Pontydysgu creates an emergent alternative based on the use of new technologies and on radical changes in pedagogy.

Here are P’s elements for an alternative to the current system

  1. Open Educational Sources:  there are many, good resources available to gather and learn from, many of which are free or  nearly so if you factor out the cost of getting to them on the Internet.  Given the rise of netbooks and $100 laptops the spigot for knowledge, data, and even wisdom is open.
  2. Social Networks:  we seem to be muddling toward conviviality to butcher Warren Johnson and Ivan Illich only a little.  Our human need for society is being leveraged every day and not in the way our hedge fund thieves managed.  This is cognitive extension of an unparalleled kind where the Internet becomes the ‘long enough lever’ and each student stands in the place to move it. 
  3. Curricula:  The centrally controlled, Texas-Textbook-scope-and-sequence model is being supplanted by a rhizomatic model.   Or maybe we are whales in an ocean full of krill.  Open our maws, filter and eat.  While courses still predominate other food sources are becoming available every day.  
  4. Personal Learning Environments:   The place where all the threads are gathered.  These will most likely be ’small tools, loosely joined’ model where a blog/CMS becomes the place where ’stuff’ is aggregated and ‘things’ get created.  The beauty of the PLE is that they really don’t need to be defined any further than that.  The next step forward here is within the PLE where workflow is customized to each learner and tied into a fresh and interesting set of sources.Or perhaps, as Harold Jarsch discusses, we become small schools, loosely joined.

Four key changes:

  1. Teachers’ roles:  School is a zero sum game.  If they stand in front of class, they are not doing the guiding and supporting that are what really makes for good learning.  So we need to move toward crowdsourcing.  This will free teachers to take on new roles as learning brokers/concierges.
  2. Assessment:  Reassign assessment to its ‘proper’ role as a measure of learning rather than as a method of making teachers accountable.
  3. Role of schools and design of learning environment:  We must recognize that schools are only part of what amounts to our learning ecology.  We need to “de-school” our institutions so that they become obsessed with learning instead of all of the other sideshows they are currently masters of.
  4. Accreditation:  We need a complete re-view of how we validate and accept learning wth schools changing their role as grantors of ‘keys to the highway’ to abettors in demonstrating competence.
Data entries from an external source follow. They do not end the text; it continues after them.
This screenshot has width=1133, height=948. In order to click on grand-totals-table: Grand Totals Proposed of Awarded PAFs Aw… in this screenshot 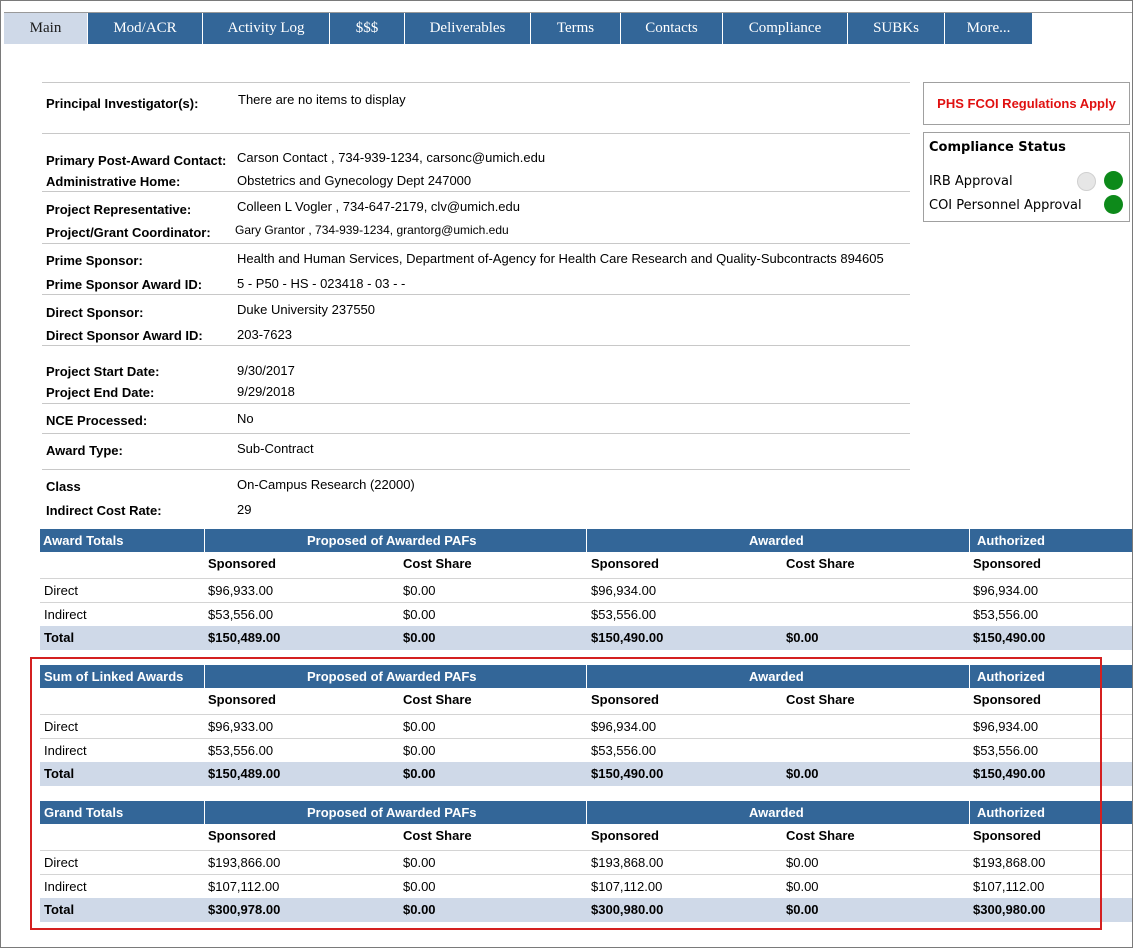, I will do `click(586, 862)`. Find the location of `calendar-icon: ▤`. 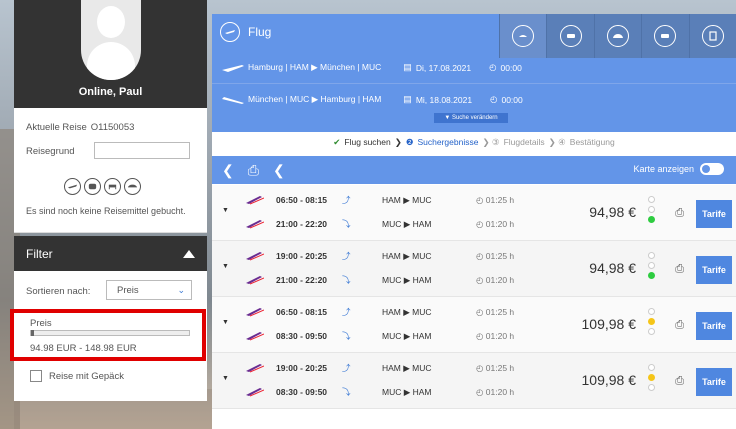

calendar-icon: ▤ is located at coordinates (408, 99).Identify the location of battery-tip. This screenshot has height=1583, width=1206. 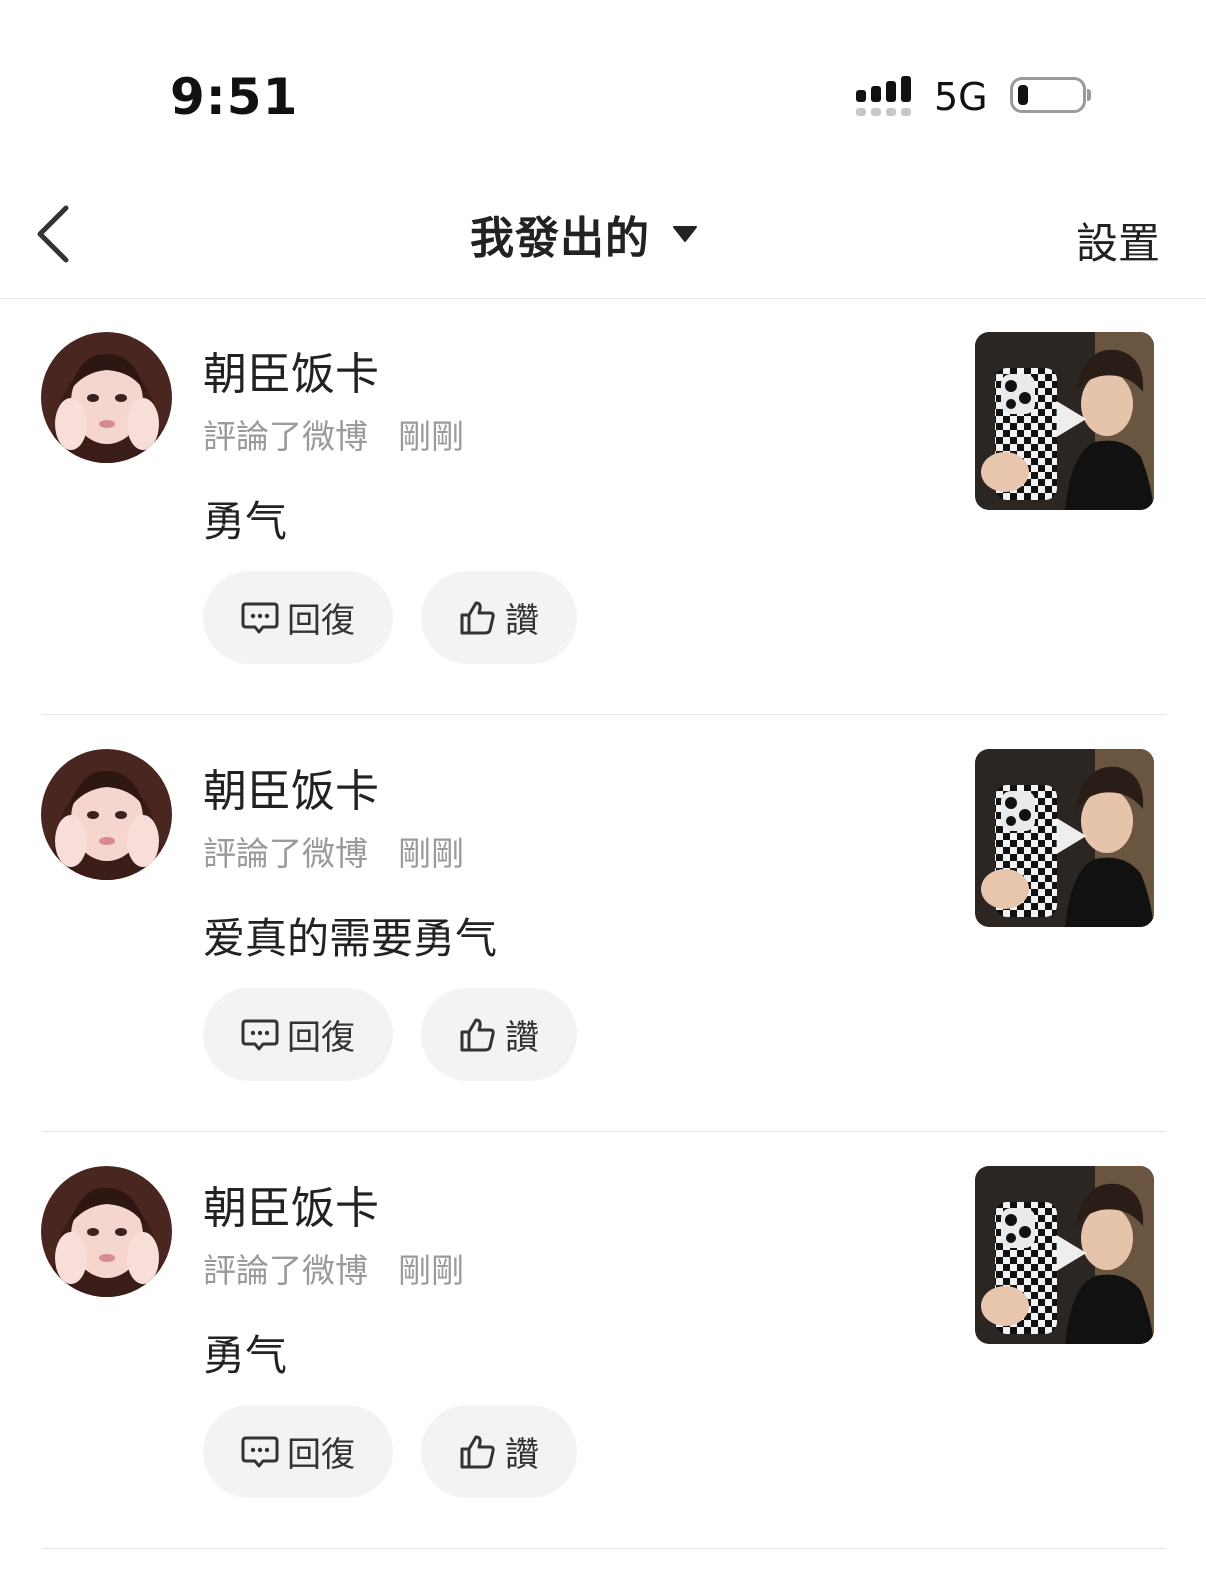
(1089, 95).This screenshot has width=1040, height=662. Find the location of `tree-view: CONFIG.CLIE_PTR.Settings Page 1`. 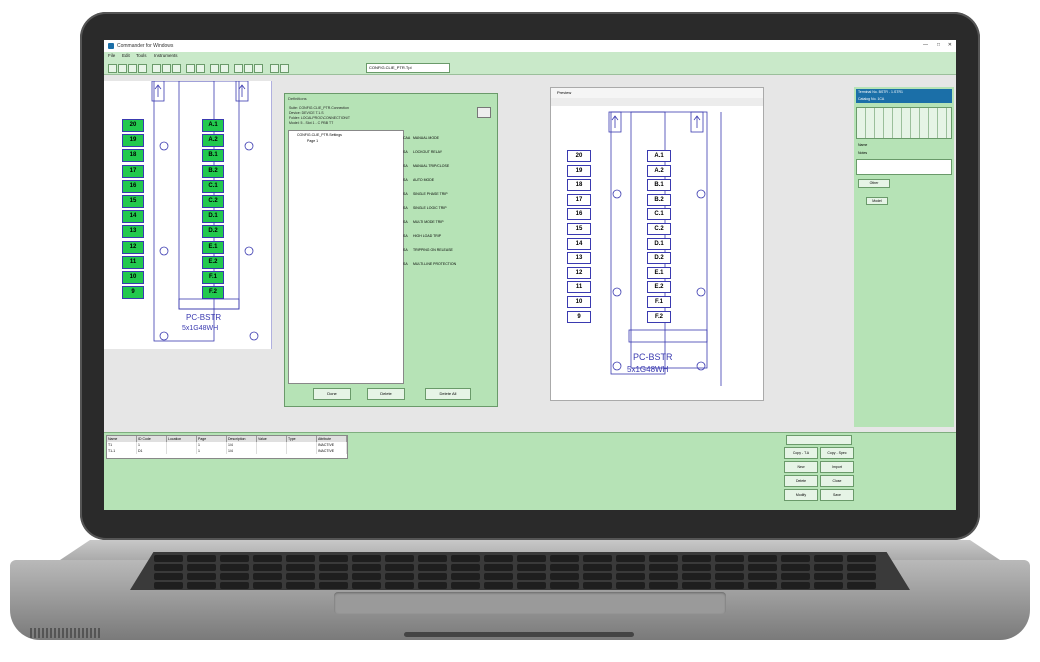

I would like to see a “thought” experiment that would take each of these points and try to imagine them into existence within today’s educational system.  In other words what kind of acts, by whom, and in what manner would make your four points above possible.  I think one assumption that bears scrutiny is that technology is driving this change, cargoism at work.   Rather I think we might look at the new affordances that they offer to our existing human condition. I am assuming that we are not creating a new homo techologensus unless some mutant is being born among us even now.  How does this new system make humanity better?   What I mean by this  is to ask what hindrances do technologies sweep away that allow for the growth of already existing human characteristics both good and bad?